━━━ Records to process ━━━

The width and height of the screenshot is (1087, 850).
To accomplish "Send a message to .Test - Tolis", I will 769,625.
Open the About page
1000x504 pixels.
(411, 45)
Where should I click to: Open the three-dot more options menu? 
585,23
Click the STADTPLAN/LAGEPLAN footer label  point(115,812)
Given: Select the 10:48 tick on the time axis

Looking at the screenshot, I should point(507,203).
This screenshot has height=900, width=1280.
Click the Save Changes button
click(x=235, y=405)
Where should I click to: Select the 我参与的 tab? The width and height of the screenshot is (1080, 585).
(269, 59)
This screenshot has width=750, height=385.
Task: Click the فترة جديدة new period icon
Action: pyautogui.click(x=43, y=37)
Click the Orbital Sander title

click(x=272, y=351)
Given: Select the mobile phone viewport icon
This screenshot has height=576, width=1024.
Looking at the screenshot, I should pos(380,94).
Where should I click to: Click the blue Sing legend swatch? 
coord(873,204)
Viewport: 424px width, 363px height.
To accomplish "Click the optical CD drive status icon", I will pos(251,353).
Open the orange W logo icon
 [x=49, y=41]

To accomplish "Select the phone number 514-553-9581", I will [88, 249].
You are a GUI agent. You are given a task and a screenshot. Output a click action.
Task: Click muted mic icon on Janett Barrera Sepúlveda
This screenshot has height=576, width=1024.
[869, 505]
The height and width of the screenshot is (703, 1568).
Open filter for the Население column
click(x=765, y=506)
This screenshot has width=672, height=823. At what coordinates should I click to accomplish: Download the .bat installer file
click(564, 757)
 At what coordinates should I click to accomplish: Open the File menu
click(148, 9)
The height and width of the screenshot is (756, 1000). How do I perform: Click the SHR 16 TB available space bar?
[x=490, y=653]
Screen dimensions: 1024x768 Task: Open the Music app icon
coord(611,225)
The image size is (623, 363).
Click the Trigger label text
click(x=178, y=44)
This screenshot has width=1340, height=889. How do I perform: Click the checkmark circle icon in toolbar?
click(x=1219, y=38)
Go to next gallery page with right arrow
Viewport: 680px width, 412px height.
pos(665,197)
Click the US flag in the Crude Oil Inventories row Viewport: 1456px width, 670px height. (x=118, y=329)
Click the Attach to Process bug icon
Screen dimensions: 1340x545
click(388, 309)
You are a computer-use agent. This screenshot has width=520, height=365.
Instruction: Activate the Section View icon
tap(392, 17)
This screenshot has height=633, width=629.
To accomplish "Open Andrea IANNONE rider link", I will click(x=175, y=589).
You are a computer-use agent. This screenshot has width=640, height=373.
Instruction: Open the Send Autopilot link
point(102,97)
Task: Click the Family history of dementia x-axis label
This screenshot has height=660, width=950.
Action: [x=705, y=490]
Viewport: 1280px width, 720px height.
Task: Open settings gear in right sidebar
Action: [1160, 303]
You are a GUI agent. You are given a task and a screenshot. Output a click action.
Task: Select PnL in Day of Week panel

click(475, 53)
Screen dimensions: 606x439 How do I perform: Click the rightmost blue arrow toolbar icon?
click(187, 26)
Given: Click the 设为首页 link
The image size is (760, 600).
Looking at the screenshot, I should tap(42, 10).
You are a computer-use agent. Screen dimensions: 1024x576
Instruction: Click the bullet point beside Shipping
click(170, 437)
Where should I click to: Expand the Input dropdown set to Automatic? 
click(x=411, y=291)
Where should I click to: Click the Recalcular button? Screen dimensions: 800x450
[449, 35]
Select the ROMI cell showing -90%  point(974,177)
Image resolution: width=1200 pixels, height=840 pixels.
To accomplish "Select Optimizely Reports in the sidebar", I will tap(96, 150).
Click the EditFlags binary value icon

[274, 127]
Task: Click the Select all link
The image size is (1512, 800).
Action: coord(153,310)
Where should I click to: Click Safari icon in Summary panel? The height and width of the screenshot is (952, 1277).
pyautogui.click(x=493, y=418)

━━━

_Exercise_: Each and every record above needs writing out exactly.

_Task output_:
The width and height of the screenshot is (1087, 850).
To accomplish "Send a message to .Test - Tolis", I will 769,625.
Open the About page
1000x504 pixels.
(411, 45)
Where should I click to: Open the three-dot more options menu? 
585,23
Click the STADTPLAN/LAGEPLAN footer label  point(115,812)
Given: Select the 10:48 tick on the time axis

Looking at the screenshot, I should point(507,203).
This screenshot has height=900, width=1280.
Click the Save Changes button
click(x=235, y=405)
Where should I click to: Select the 我参与的 tab? The width and height of the screenshot is (1080, 585).
(269, 59)
This screenshot has width=750, height=385.
Task: Click the فترة جديدة new period icon
Action: pyautogui.click(x=43, y=37)
Click the Orbital Sander title

click(x=272, y=351)
Given: Select the mobile phone viewport icon
This screenshot has height=576, width=1024.
Looking at the screenshot, I should pos(380,94).
Where should I click to: Click the blue Sing legend swatch? 
coord(873,204)
Viewport: 424px width, 363px height.
To accomplish "Click the optical CD drive status icon", I will pos(251,353).
Open the orange W logo icon
 [x=49, y=41]

To accomplish "Select the phone number 514-553-9581", I will [88, 249].
You are a GUI agent. You are given a task and a screenshot. Output a click action.
Task: Click muted mic icon on Janett Barrera Sepúlveda
This screenshot has height=576, width=1024.
[869, 505]
The height and width of the screenshot is (703, 1568).
Open filter for the Население column
click(x=765, y=506)
This screenshot has width=672, height=823. At what coordinates should I click to accomplish: Download the .bat installer file
click(564, 757)
 At what coordinates should I click to accomplish: Open the File menu
click(148, 9)
The height and width of the screenshot is (756, 1000). How do I perform: Click the SHR 16 TB available space bar?
[x=490, y=653]
Screen dimensions: 1024x768 Task: Open the Music app icon
coord(611,225)
The image size is (623, 363).
Click the Trigger label text
click(x=178, y=44)
This screenshot has width=1340, height=889. How do I perform: Click the checkmark circle icon in toolbar?
click(x=1219, y=38)
Go to next gallery page with right arrow
Viewport: 680px width, 412px height.
pos(665,197)
Click the US flag in the Crude Oil Inventories row Viewport: 1456px width, 670px height. (x=118, y=329)
Click the Attach to Process bug icon
Screen dimensions: 1340x545
click(388, 309)
You are a computer-use agent. This screenshot has width=520, height=365.
Instruction: Activate the Section View icon
tap(392, 17)
This screenshot has height=633, width=629.
To accomplish "Open Andrea IANNONE rider link", I will click(x=175, y=589).
You are a computer-use agent. This screenshot has width=640, height=373.
Instruction: Open the Send Autopilot link
point(102,97)
Task: Click the Family history of dementia x-axis label
This screenshot has height=660, width=950.
Action: [x=705, y=490]
Viewport: 1280px width, 720px height.
Task: Open settings gear in right sidebar
Action: [1160, 303]
You are a GUI agent. You are given a task and a screenshot. Output a click action.
Task: Select PnL in Day of Week panel

click(475, 53)
Screen dimensions: 606x439 How do I perform: Click the rightmost blue arrow toolbar icon?
click(187, 26)
Given: Click the 设为首页 link
The image size is (760, 600).
Looking at the screenshot, I should tap(42, 10).
You are a computer-use agent. Screen dimensions: 1024x576
Instruction: Click the bullet point beside Shipping
click(170, 437)
Where should I click to: Expand the Input dropdown set to Automatic? 
click(x=411, y=291)
Where should I click to: Click the Recalcular button? Screen dimensions: 800x450
[449, 35]
Select the ROMI cell showing -90%  point(974,177)
Image resolution: width=1200 pixels, height=840 pixels.
To accomplish "Select Optimizely Reports in the sidebar", I will tap(96, 150).
Click the EditFlags binary value icon

[274, 127]
Task: Click the Select all link
The image size is (1512, 800).
Action: coord(153,310)
Where should I click to: Click Safari icon in Summary panel? The height and width of the screenshot is (952, 1277).
pyautogui.click(x=493, y=418)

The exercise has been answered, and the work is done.